The CPU plugin is a part of the Intel® Distribution of OpenVINO™ toolkit. It is developed to achieve high performance inference of neural networks on Intel® x86-64 CPUs.
The `CPU` device name is used for the CPU plugin. Even though there can be more than one physical socket on a platform, only one device of this kind is listed by OpenVINO.
[Hello Query Device C++ Sample](../../../samples/cpp/hello_query_device/README.md) can be used to print out supported data types for all detected devices.
> **NOTE**: Platforms that do not support Intel® AVX512-VNNI have a known "saturation issue" that may lead to reduced computational accuracy for `u8/i8` precision calculations.
> See the [saturation (overflow) issue section](@ref pot_saturation_issue) to get more information on how to detect such issues and possible workarounds.
The default floating-point precision of a CPU primitive is `f32`. To support the `f16` OpenVINO IR the plugin internally converts all the `f16` values to `f32` and all the calculations are performed using the native precision of `f32`.
On platforms that natively support `bfloat16` calculations (have the `AVX512_BF16` extension), the `bf16` type is automatically used instead of `f32` to achieve better performance. Thus, no special steps are required to run a `bf16` model.
For more details about the `bfloat16` format, see the [BFLOAT16 – Hardware Numerics Definition white paper](https://software.intel.com/content/dam/develop/external/us/en/documents/bf16-hardware-numerics-definition-white-paper.pdf).
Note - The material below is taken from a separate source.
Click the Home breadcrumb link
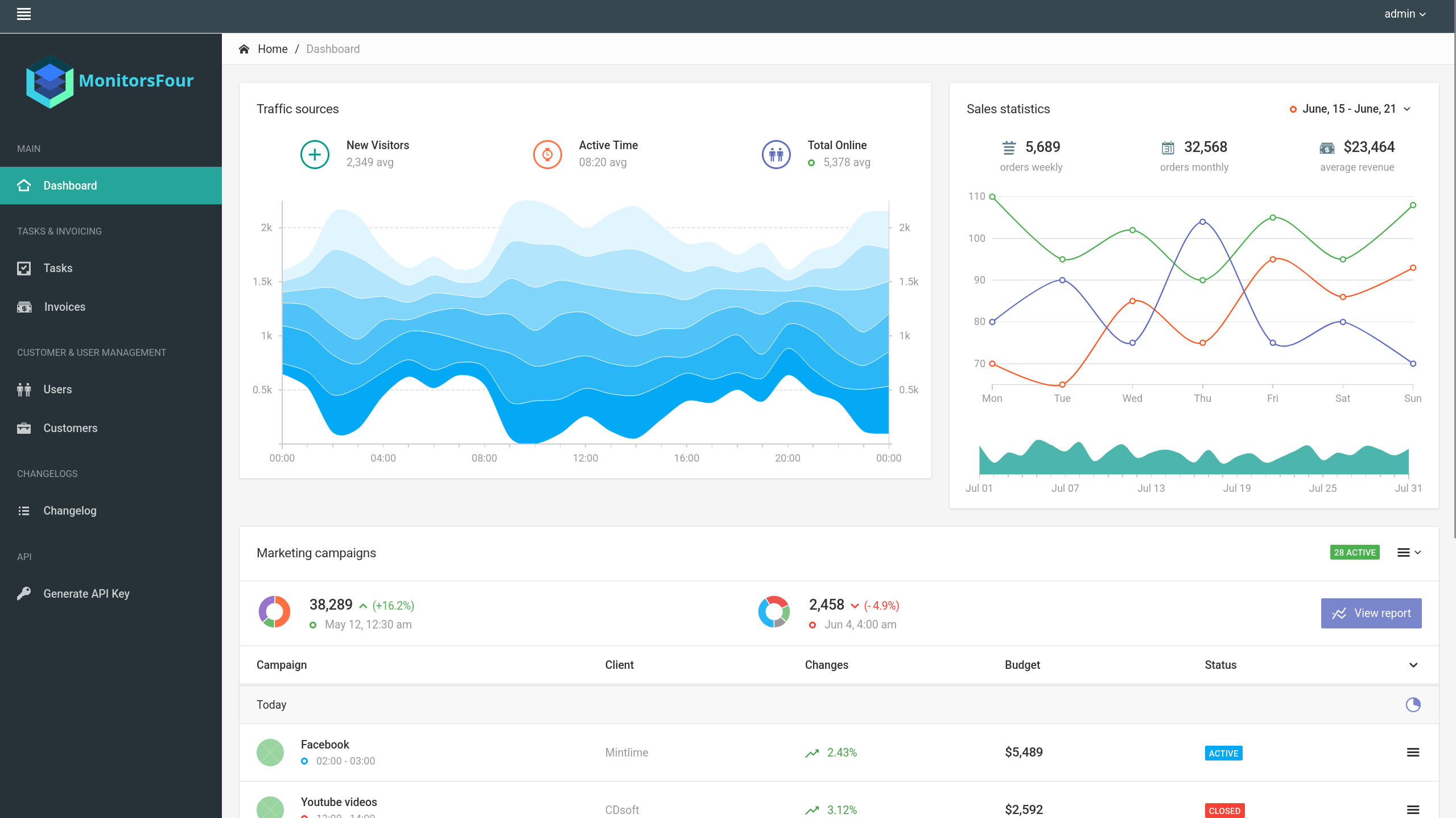The width and height of the screenshot is (1456, 818). pos(273,49)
To check if the CPU device can support the `bfloat16` data type, use the [query device properties interface](./config_properties.md) to query `ov::device::capabilities` property, which should contain `BF16` in the list of CPU capabilities:
If the model has been converted to `bf16`, the `ov::hint::inference_precision` is set to `ov::element::bf16` and can be checked via the `ov::CompiledModel::get_property` call. The code below demonstrates how to get the element type:
To infer the model in `f32` precision instead of `bf16` on targets with native `bf16` support, set the `ov::hint::inference_precision` to `ov::element::f32`.
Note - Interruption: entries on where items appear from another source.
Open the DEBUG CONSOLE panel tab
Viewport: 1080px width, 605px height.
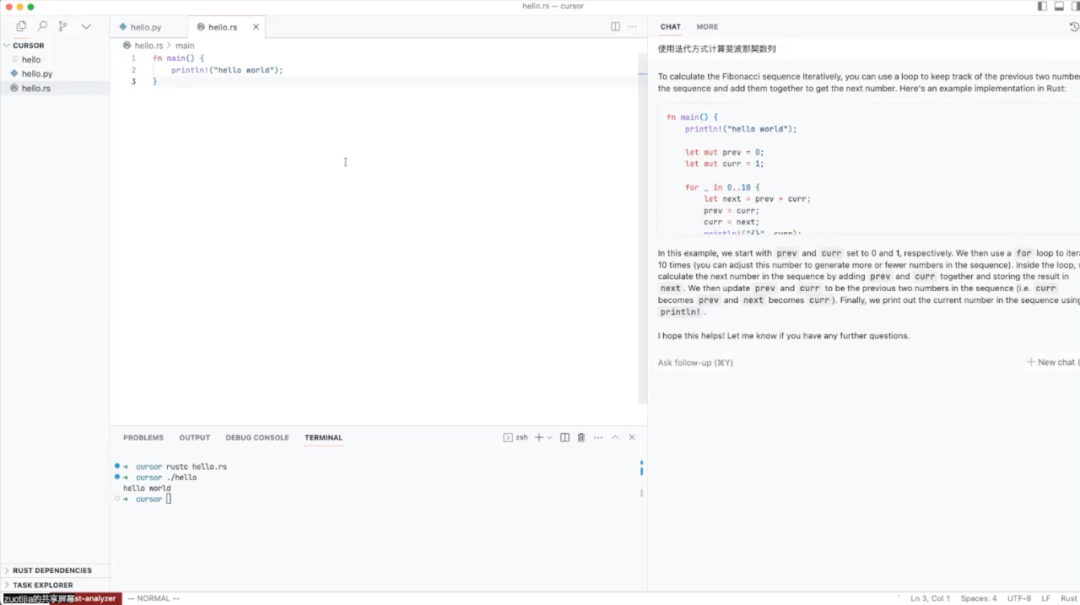(x=256, y=437)
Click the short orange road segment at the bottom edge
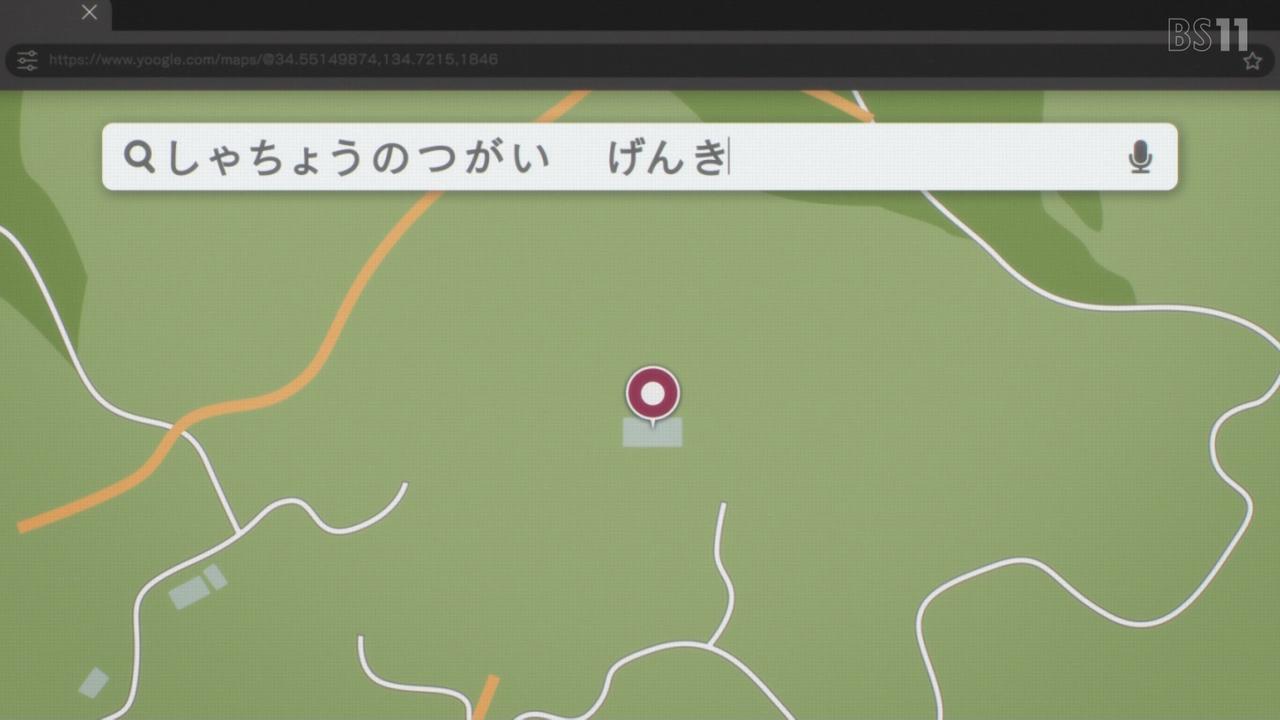Viewport: 1280px width, 720px height. click(484, 697)
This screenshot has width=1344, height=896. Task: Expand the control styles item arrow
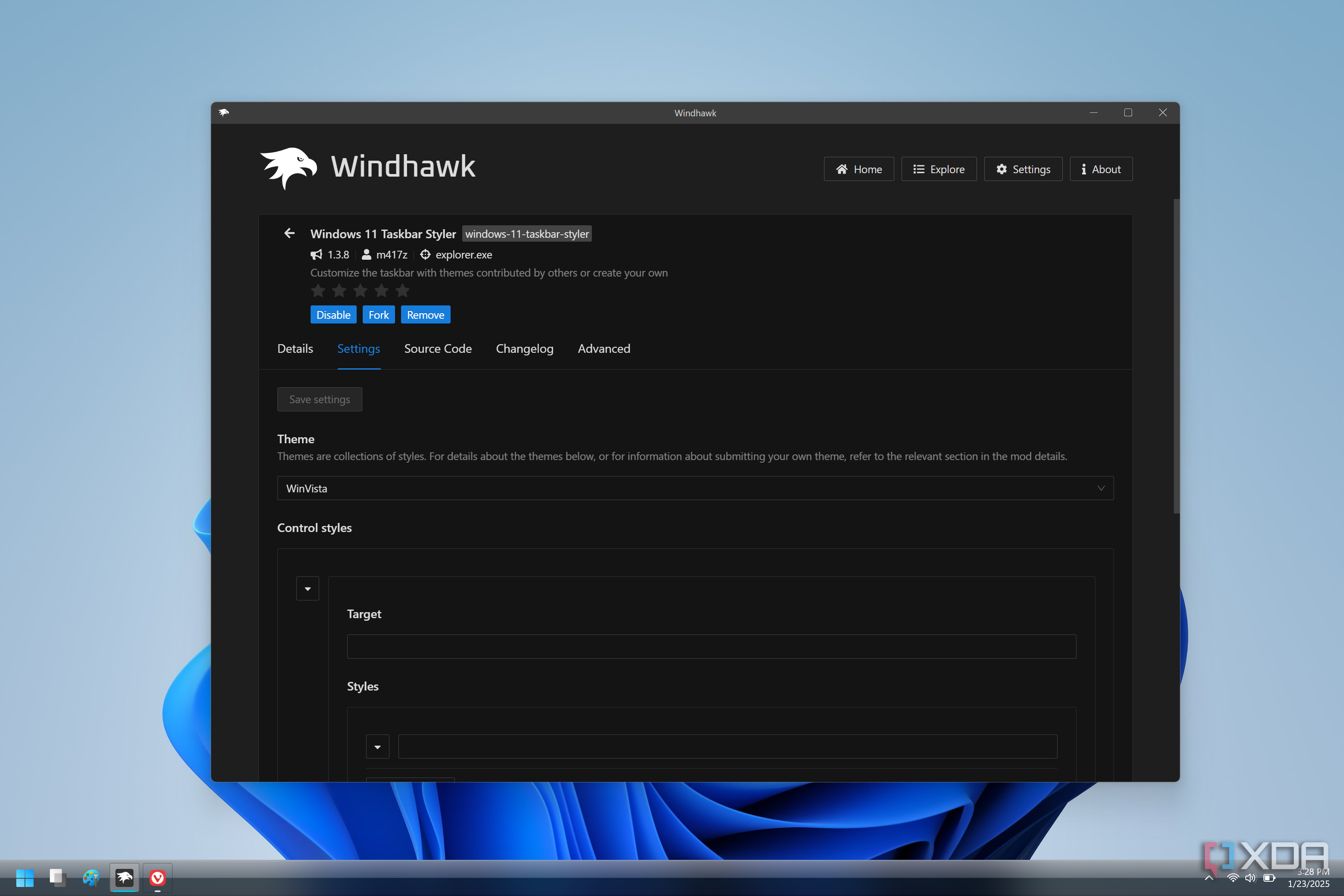pyautogui.click(x=308, y=588)
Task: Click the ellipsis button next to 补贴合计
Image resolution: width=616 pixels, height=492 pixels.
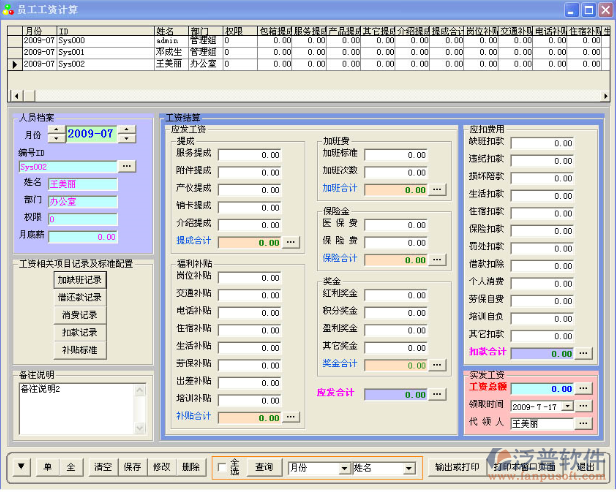Action: [x=290, y=417]
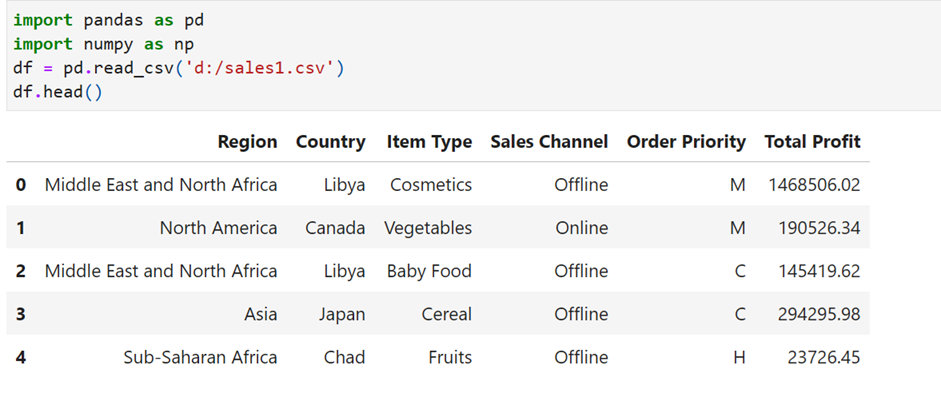Click the Item Type column header
This screenshot has height=405, width=941.
click(429, 142)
The `Bfloat16` software simulation mode is available on CPUs with Intel® AVX-512 instruction set that do not support the native `avx512_bf16` instruction. This mode is used for development purposes and it does not guarantee good performance.
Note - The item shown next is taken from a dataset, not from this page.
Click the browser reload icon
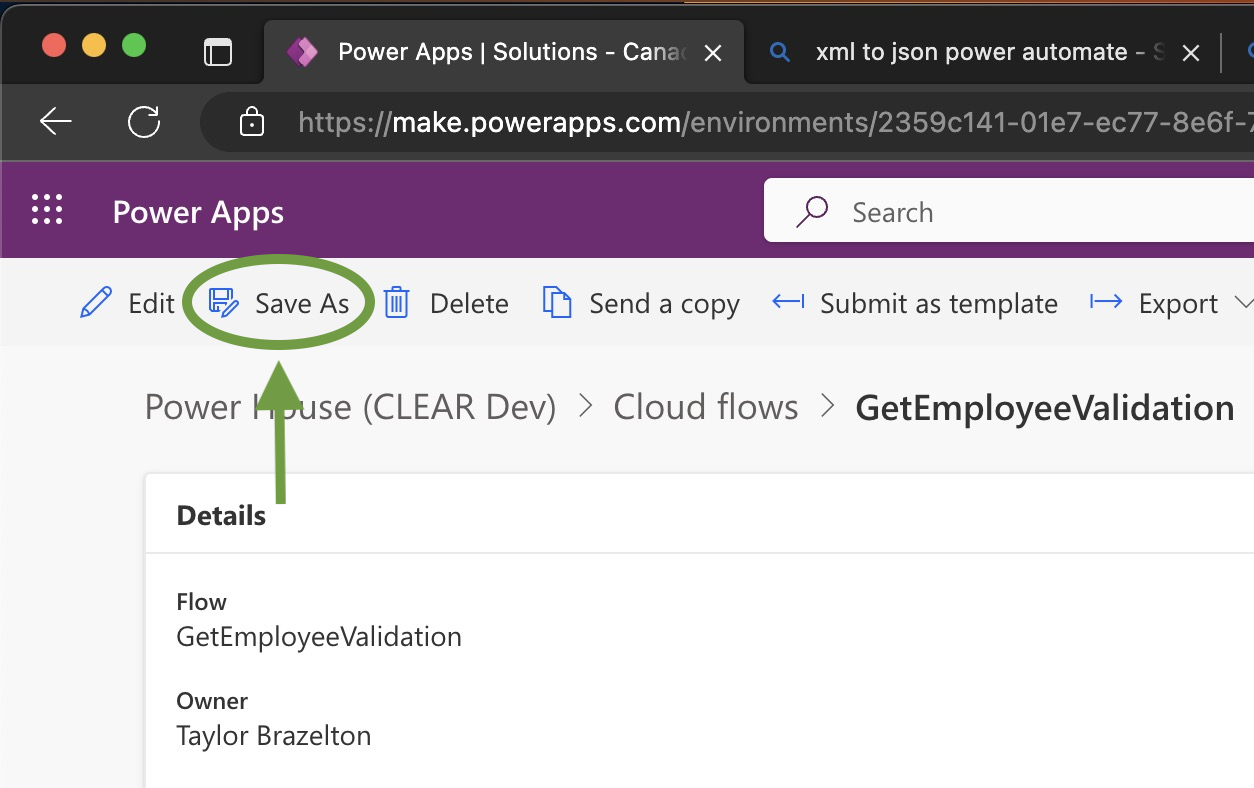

To enable the simulation, the `ov::hint::inference_precision` has to be explicitly set to `ov::element::bf16`.
> **NOTE**: If ov::hint::inference_precision is set to ov::element::bf16 on a CPU without native bfloat16 support or bfloat16 simulation mode, an exception is thrown.
> **NOTE**: Due to the reduced mantissa size of the `bfloat16` data type, the resulting `bf16` inference accuracy may differ from the `f32` inference, especially for models that were not trained using the `bfloat16` data type. If the `bf16` inference accuracy is not acceptable, it is recommended to switch to the `f32` precision.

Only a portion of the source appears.